Spontaneous intracerebral hemorrhage accounts for two-thirds of hemorrhagic stroke and may be associated with antiplatelet therapy. One study showed that people taking antiplatelet therapy have a 27 percent increased odds of death after intracerebral hemorrhage compared to those not taking antithrombotic drugs. Platelet transfusion is often used prophylactically to prevent acute intracerebral hemorrhage. Observational studies have reported variable associations with outcome after platelet transfusion for acute intracerebral hemorrhage in people taking antiplatelet therapy. A lack of randomized trials has prevented the generation of guidelines that recommend platelet use in these patients. The authors conducted a randomized control trial of platelet transfusion in patients with acute intracerebral hemorrhage associated with use of antiplatelet therapy. They performed a multicenter, randomized, open-label, parallel-group trial (PATCH trial) at 36 hospitals in the Netherlands, 13 hospitals in the United Kingdom, and 11 hospitals in France. The central aim of the study was to determine if platelet transfusion, compared with standard care, would reduce death or dependence by reducing intracerebral hemorrhage growth.

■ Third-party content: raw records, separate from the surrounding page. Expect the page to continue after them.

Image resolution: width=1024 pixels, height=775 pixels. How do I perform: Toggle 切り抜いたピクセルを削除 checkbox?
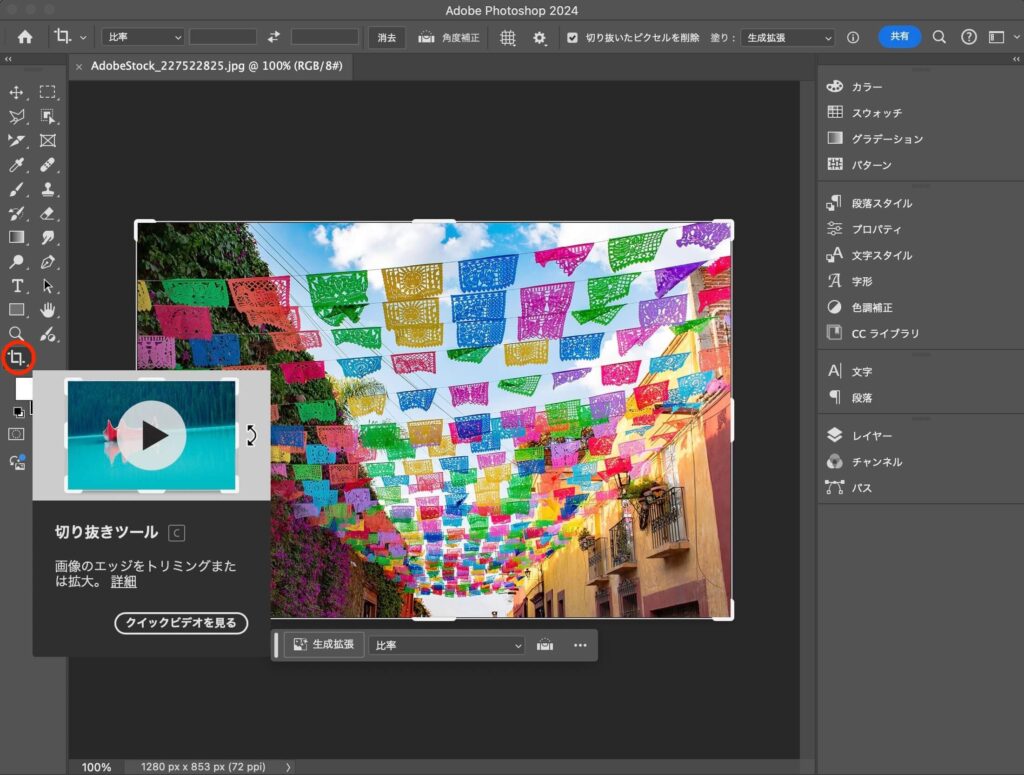pyautogui.click(x=572, y=37)
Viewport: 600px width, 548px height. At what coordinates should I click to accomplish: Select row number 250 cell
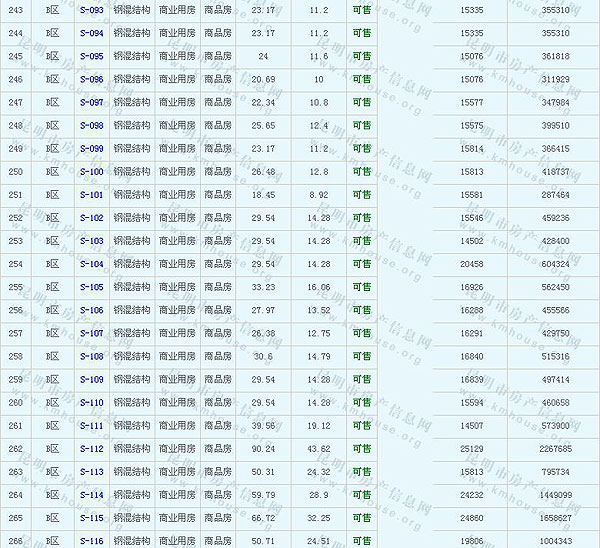(x=15, y=172)
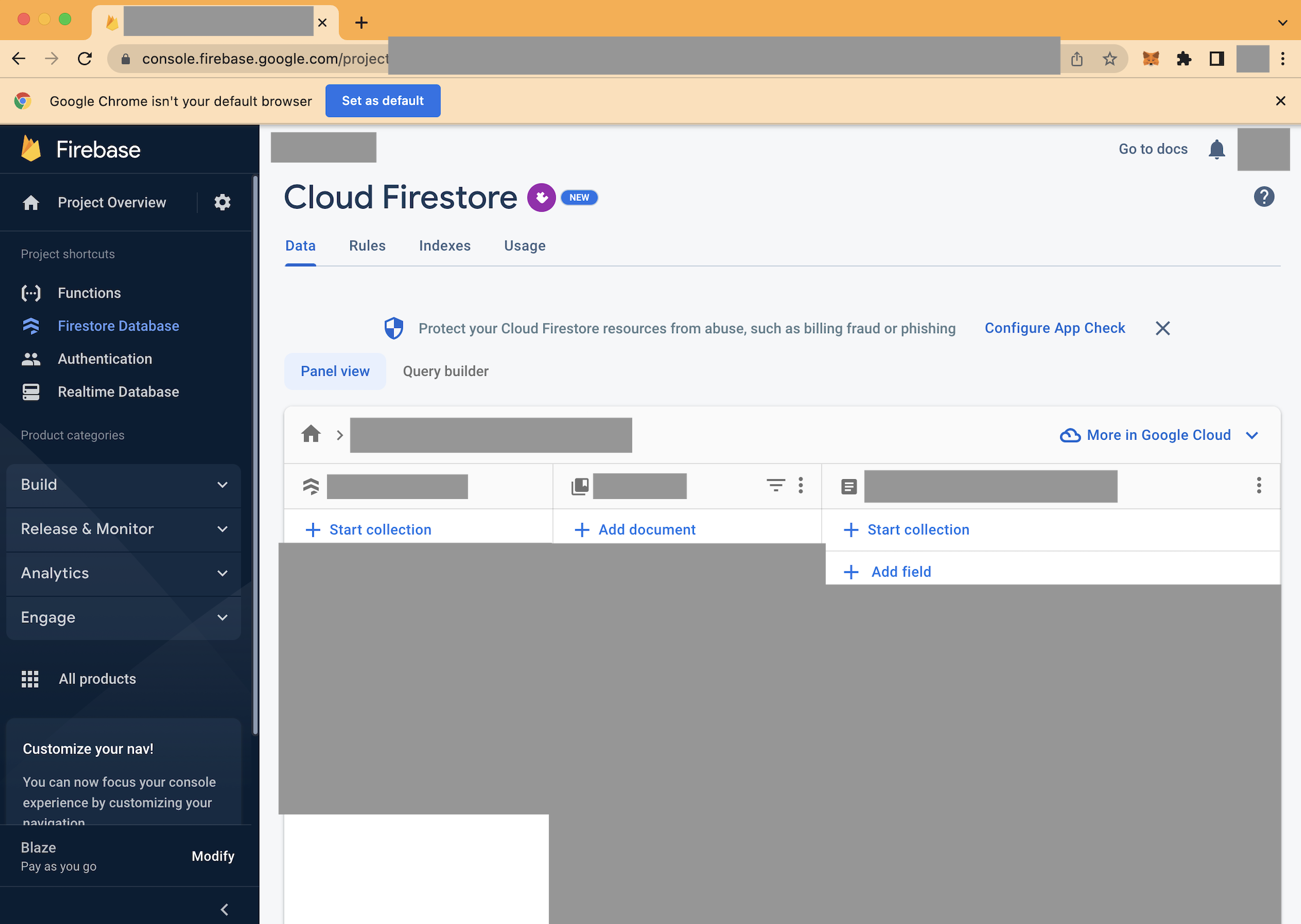This screenshot has height=924, width=1301.
Task: Click the Firestore Database sidebar icon
Action: tap(30, 325)
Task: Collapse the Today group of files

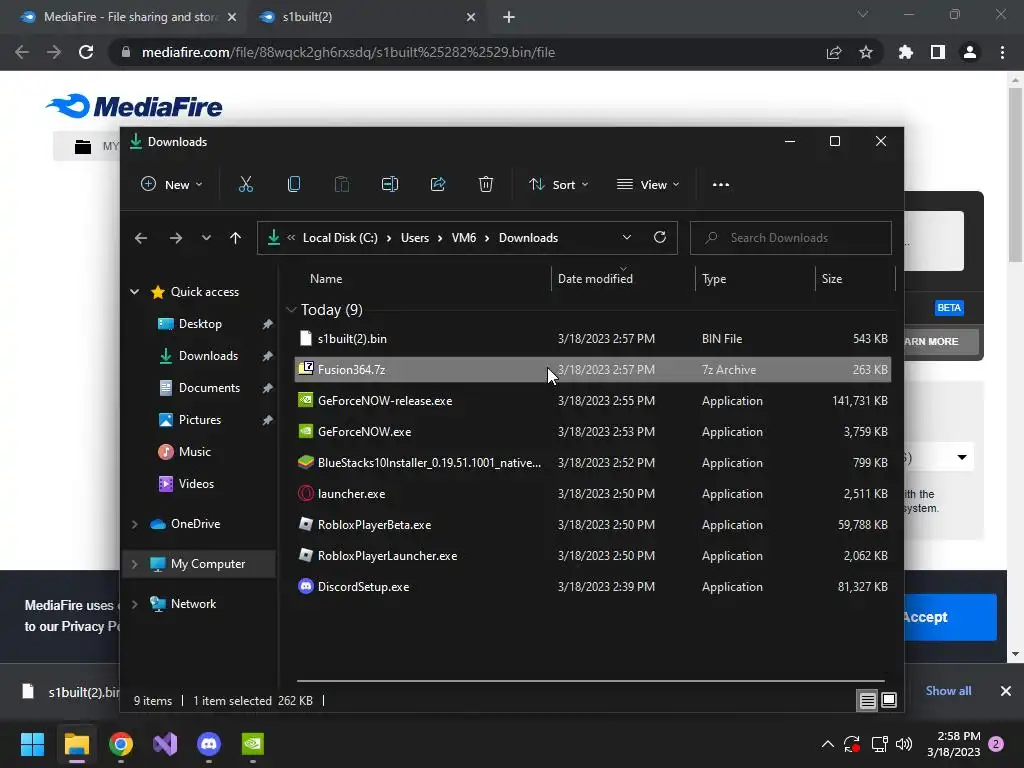Action: 291,310
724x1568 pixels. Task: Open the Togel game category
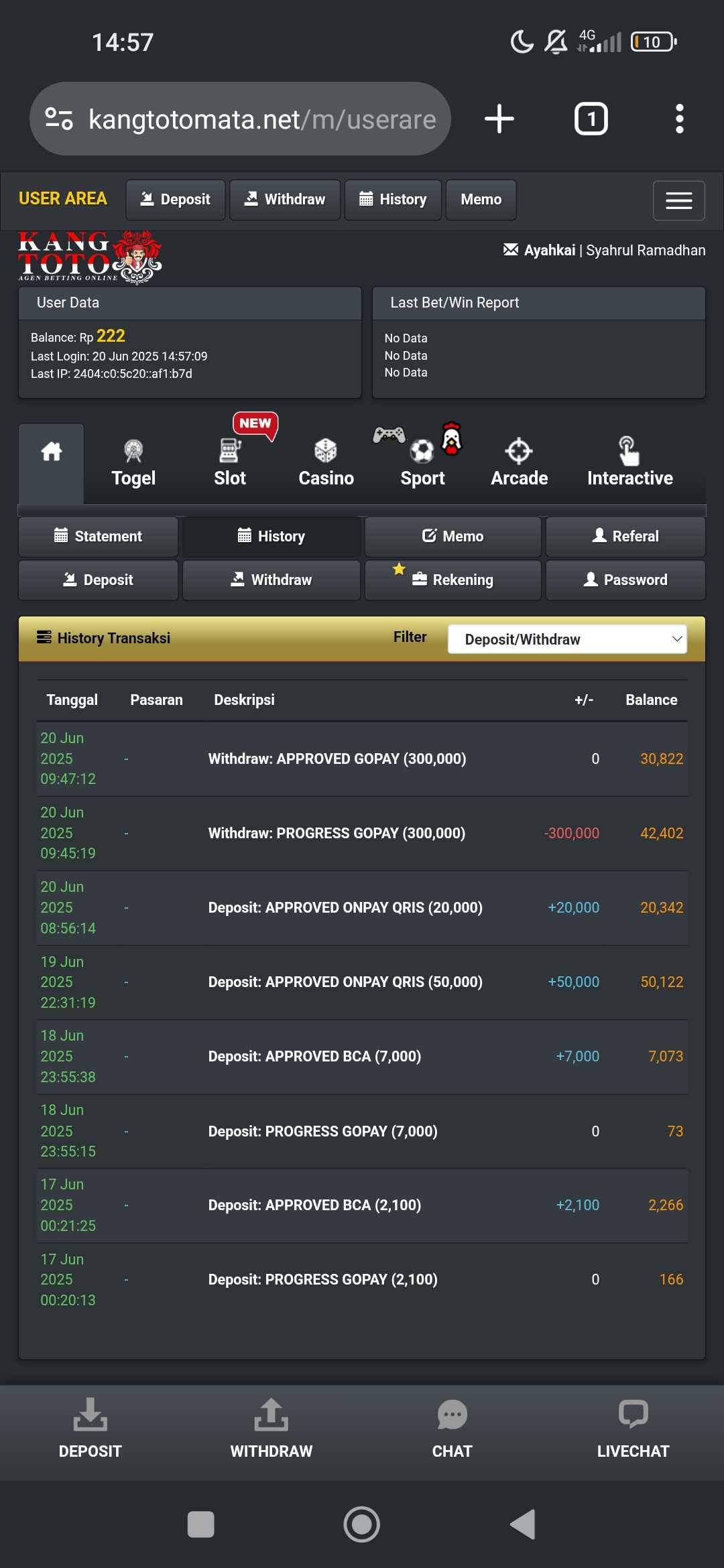pos(133,464)
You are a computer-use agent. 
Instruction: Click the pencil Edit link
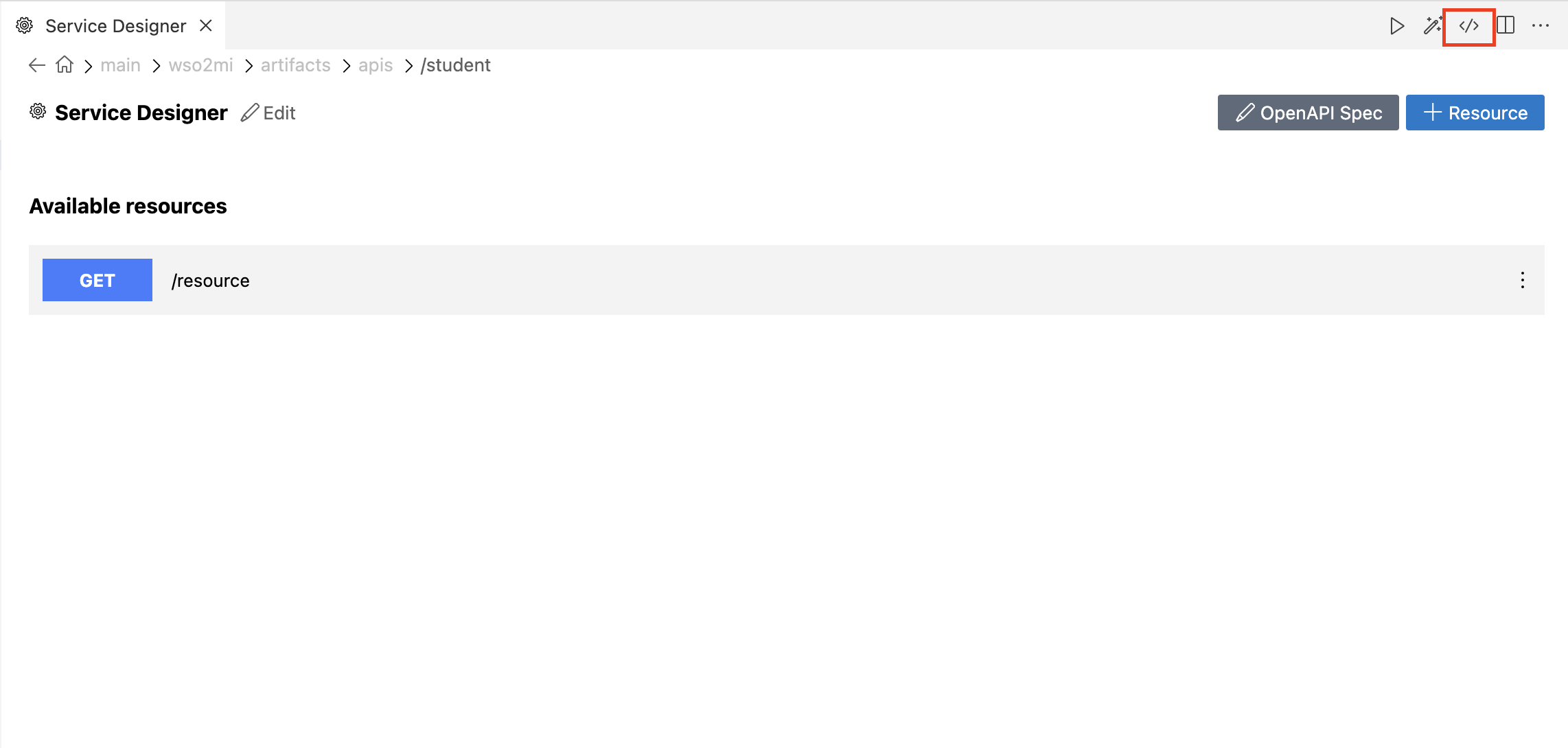(x=268, y=113)
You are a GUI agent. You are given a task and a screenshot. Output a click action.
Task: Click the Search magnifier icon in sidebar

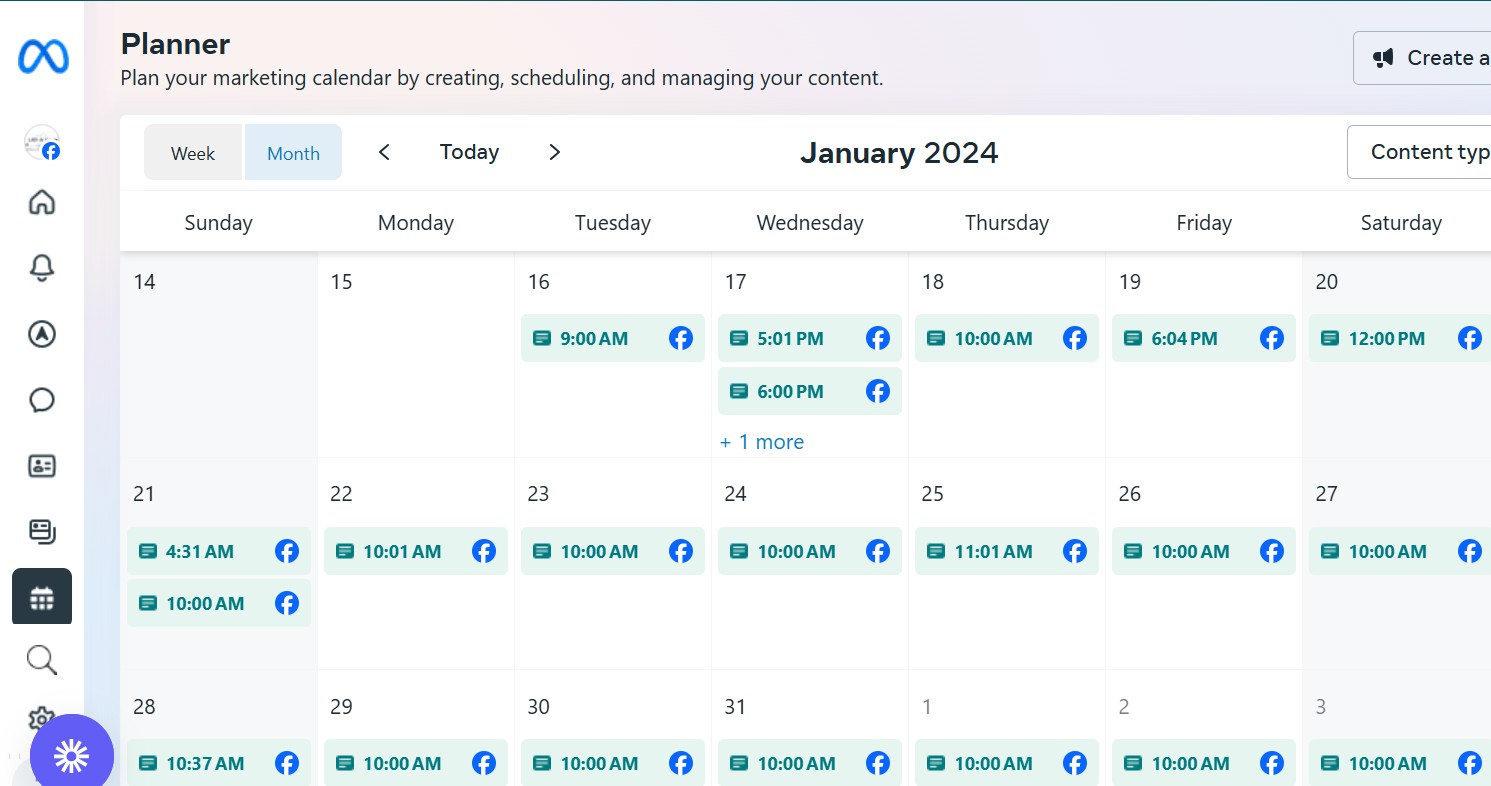[42, 660]
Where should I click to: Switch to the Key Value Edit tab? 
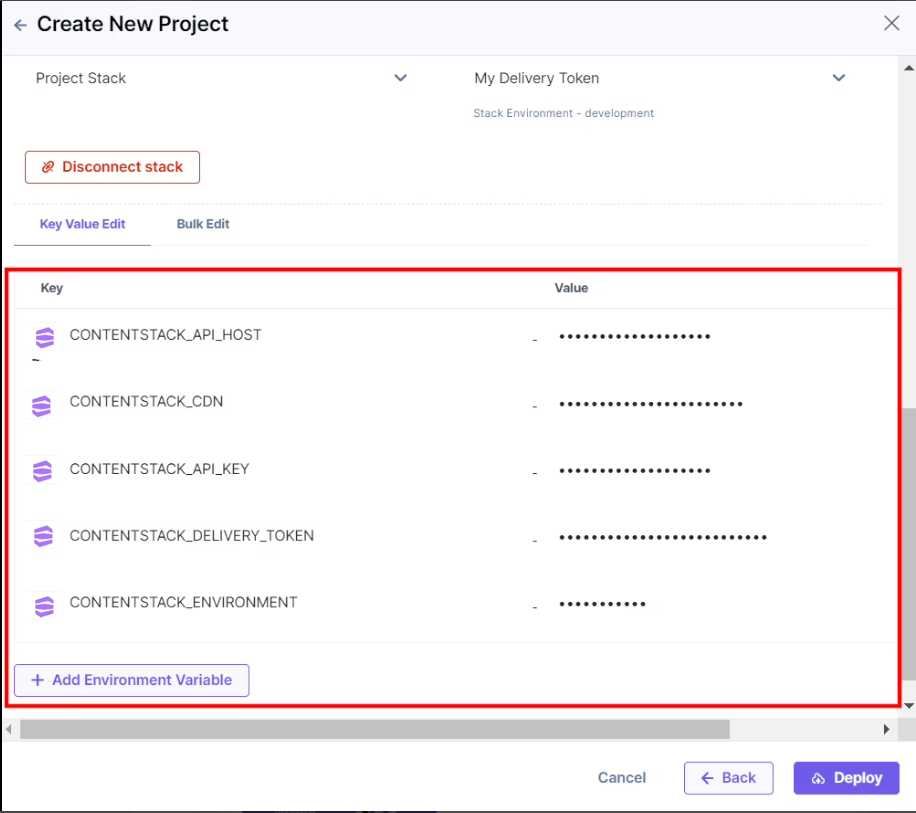point(82,224)
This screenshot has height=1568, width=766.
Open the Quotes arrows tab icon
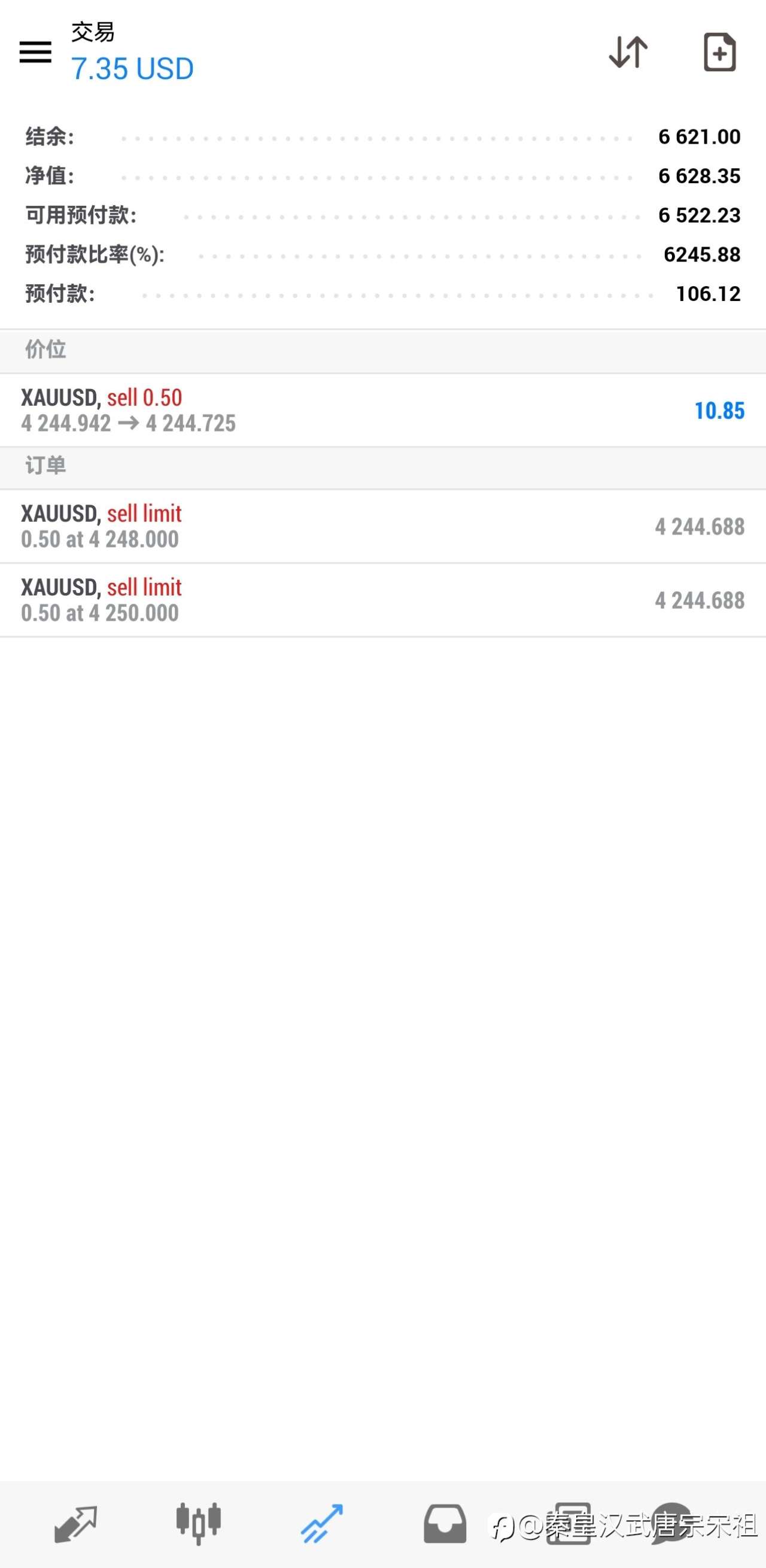coord(75,1524)
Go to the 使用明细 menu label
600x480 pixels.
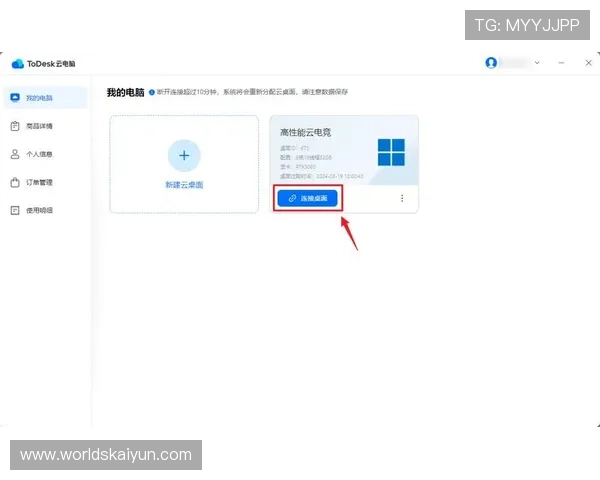click(40, 210)
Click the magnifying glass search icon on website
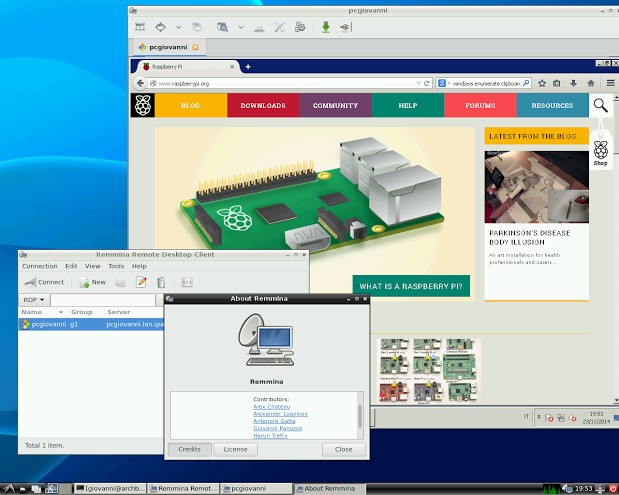619x495 pixels. [x=600, y=105]
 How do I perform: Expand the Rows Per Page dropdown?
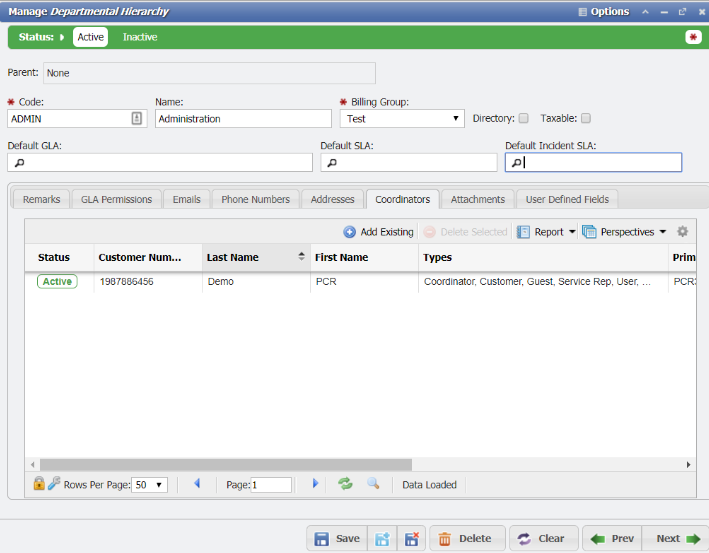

Adults were enrolled in the study within six hours of a supratentorial intracerebral hemorrhage if they had used antiplatelet therapy for at least seven days beforehand and had a Glasgow Coma Scale of at least eight. Patients were assigned in a 1:1 ratio to receive either standard care or platelet transfusion plus standard care. The results showed that the odds of death or dependence at three months were higher in the platelet transfusion group than in the standard care group. Moreover, 42 percent of participants who received platelet transfusions had a serious adverse event during their hospital stay compared to 29 percent who received standard care. The authors concluded that platelet transfusion appeared inferior to standard care for people taking antiplatelet therapy before an intracerebral hemorrhage. Due to the findings from the PATCH trial, platelet transfusion cannot be recommended for the treatment of acute intracerebral hemorrhage in people taking antiplatelet therapy.

Baharoglu MI, Cordonnier C, Al-Shahi Salman R, et al. Platelet transfusion versus standard care after acute stroke due to spontaneous cerebral haemorrhage associated with antiplatelet therapy (PATCH): a randomised, open-label, phase 3 trial. Lancet. 2016;387:2605–2613.